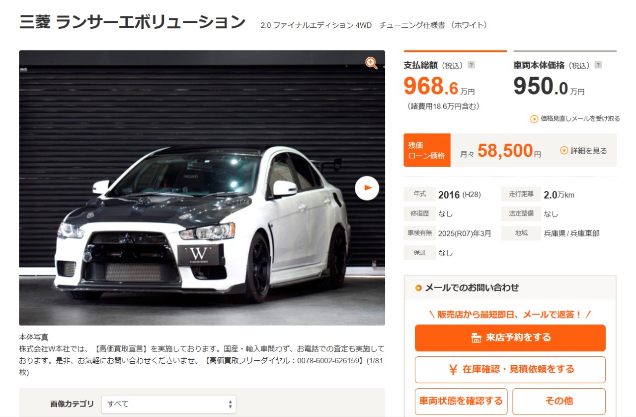Click the 車両状態を確認する button
636x417 pixels.
point(461,401)
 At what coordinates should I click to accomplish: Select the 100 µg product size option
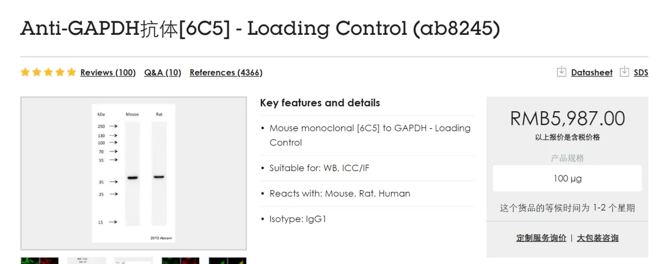click(x=567, y=178)
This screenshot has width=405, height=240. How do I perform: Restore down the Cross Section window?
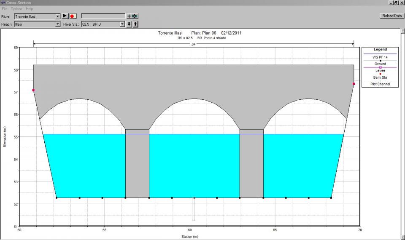(395, 3)
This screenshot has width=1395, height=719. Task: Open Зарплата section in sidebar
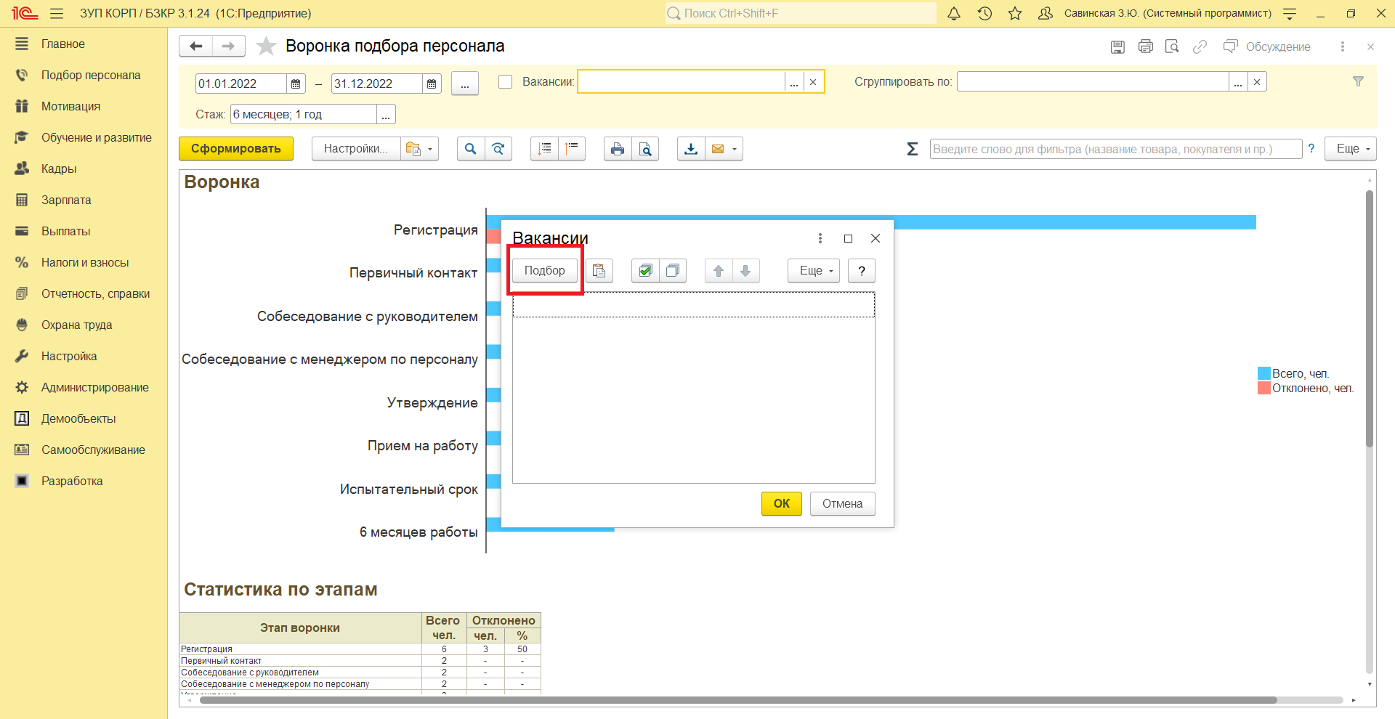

Action item. Given the listing above, return exactly, and only, the lines from the line with "At what coordinates" through its final line, both included, with the pictures removed.

Response box.
 At what coordinates should I click to accomplish: Select the 100 µg product size option
click(x=567, y=178)
This screenshot has width=405, height=240. How do I perform: Restore down the Cross Section window?
(395, 3)
This screenshot has width=1395, height=719. Task: Open Зарплата section in sidebar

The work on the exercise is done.